Begin
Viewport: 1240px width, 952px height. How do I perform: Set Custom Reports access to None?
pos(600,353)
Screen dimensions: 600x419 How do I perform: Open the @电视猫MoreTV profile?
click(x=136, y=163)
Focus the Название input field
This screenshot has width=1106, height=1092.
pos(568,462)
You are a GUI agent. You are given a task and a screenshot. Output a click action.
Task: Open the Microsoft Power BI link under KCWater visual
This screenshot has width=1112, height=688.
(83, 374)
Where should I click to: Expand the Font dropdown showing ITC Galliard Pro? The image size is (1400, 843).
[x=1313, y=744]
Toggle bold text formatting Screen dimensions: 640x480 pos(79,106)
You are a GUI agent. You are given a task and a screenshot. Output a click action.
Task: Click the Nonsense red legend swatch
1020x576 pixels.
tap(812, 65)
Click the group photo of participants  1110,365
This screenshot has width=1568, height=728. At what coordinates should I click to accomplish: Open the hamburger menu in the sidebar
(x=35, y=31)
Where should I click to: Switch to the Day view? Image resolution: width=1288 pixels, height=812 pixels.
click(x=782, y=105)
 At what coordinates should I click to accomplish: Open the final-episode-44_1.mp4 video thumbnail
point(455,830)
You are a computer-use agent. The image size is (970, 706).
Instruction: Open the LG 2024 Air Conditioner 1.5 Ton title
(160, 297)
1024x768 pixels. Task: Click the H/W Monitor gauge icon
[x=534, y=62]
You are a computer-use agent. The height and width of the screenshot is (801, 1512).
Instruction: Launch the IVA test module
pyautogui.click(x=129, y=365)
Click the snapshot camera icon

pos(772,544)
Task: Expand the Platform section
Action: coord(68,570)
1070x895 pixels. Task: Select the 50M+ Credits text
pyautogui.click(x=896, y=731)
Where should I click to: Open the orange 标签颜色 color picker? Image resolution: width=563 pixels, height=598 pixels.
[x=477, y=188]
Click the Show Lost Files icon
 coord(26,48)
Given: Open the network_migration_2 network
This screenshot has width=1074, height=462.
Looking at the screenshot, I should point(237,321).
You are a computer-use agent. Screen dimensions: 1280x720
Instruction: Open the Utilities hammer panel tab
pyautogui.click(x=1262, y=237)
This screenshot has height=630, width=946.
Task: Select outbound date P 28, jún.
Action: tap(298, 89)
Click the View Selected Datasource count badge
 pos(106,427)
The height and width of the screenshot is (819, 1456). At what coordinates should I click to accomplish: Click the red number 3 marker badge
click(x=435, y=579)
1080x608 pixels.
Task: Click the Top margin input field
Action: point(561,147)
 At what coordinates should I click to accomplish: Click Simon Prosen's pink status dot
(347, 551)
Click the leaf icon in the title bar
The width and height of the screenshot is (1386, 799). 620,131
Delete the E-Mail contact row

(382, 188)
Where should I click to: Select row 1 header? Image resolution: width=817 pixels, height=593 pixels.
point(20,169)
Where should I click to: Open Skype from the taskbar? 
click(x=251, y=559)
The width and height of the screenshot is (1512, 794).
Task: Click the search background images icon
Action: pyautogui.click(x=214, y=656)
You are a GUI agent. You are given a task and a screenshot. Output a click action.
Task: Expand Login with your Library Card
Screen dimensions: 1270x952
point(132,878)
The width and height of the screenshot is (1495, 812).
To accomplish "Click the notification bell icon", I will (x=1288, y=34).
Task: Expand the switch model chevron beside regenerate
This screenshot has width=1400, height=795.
End
PROMPT: Copy all of the material above line for line, keeping every word, number, and symbol unchanged.

CORRECT RESPONSE:
Viewport: 1240px width, 952px height. How do I perform: Set Custom Reports access to None?
pos(600,353)
Screen dimensions: 600x419 How do I perform: Open the @电视猫MoreTV profile?
click(x=136, y=163)
Focus the Название input field
This screenshot has width=1106, height=1092.
pos(568,462)
You are a GUI agent. You are given a task and a screenshot. Output a click action.
Task: Open the Microsoft Power BI link under KCWater visual
This screenshot has width=1112, height=688.
(83, 374)
Where should I click to: Expand the Font dropdown showing ITC Galliard Pro? The image size is (1400, 843).
[x=1313, y=744]
Toggle bold text formatting Screen dimensions: 640x480 pos(79,106)
You are a GUI agent. You are given a task and a screenshot. Output a click action.
Task: Click the Nonsense red legend swatch
1020x576 pixels.
tap(812, 65)
Click the group photo of participants  1110,365
This screenshot has width=1568, height=728. At what coordinates should I click to accomplish: Open the hamburger menu in the sidebar
(x=35, y=31)
Where should I click to: Switch to the Day view? Image resolution: width=1288 pixels, height=812 pixels.
click(x=782, y=105)
 At what coordinates should I click to accomplish: Open the final-episode-44_1.mp4 video thumbnail
point(455,830)
You are a computer-use agent. The image size is (970, 706).
Instruction: Open the LG 2024 Air Conditioner 1.5 Ton title
(160, 297)
1024x768 pixels. Task: Click the H/W Monitor gauge icon
[x=534, y=62]
You are a computer-use agent. The height and width of the screenshot is (801, 1512).
Instruction: Launch the IVA test module
pyautogui.click(x=129, y=365)
Click the snapshot camera icon

pos(772,544)
Task: Expand the Platform section
Action: coord(68,570)
1070x895 pixels. Task: Select the 50M+ Credits text
pyautogui.click(x=896, y=731)
Where should I click to: Open the orange 标签颜色 color picker? Image resolution: width=563 pixels, height=598 pixels.
[x=477, y=188]
Click the Show Lost Files icon
 coord(26,48)
Given: Open the network_migration_2 network
This screenshot has width=1074, height=462.
Looking at the screenshot, I should point(237,321).
You are a computer-use agent. Screen dimensions: 1280x720
Instruction: Open the Utilities hammer panel tab
pyautogui.click(x=1262, y=237)
This screenshot has height=630, width=946.
Task: Select outbound date P 28, jún.
Action: tap(298, 89)
Click the View Selected Datasource count badge
 pos(106,427)
The height and width of the screenshot is (819, 1456). At what coordinates should I click to accomplish: Click the red number 3 marker badge
click(x=435, y=579)
1080x608 pixels.
Task: Click the Top margin input field
Action: point(561,147)
 At what coordinates should I click to accomplish: Click Simon Prosen's pink status dot
(347, 551)
Click the leaf icon in the title bar
The width and height of the screenshot is (1386, 799). 620,131
Delete the E-Mail contact row

(382, 188)
Where should I click to: Select row 1 header? Image resolution: width=817 pixels, height=593 pixels.
point(20,169)
Where should I click to: Open Skype from the taskbar? 
click(x=251, y=559)
The width and height of the screenshot is (1512, 794).
Task: Click the search background images icon
Action: pyautogui.click(x=214, y=656)
You are a GUI agent. You are given a task and a screenshot. Output a click action.
Task: Expand Login with your Library Card
Screen dimensions: 1270x952
point(132,878)
The width and height of the screenshot is (1495, 812).
To accomplish "Click the notification bell icon", I will (x=1288, y=34).
Task: Expand the switch model chevron beside regenerate
This screenshot has width=1400, height=795.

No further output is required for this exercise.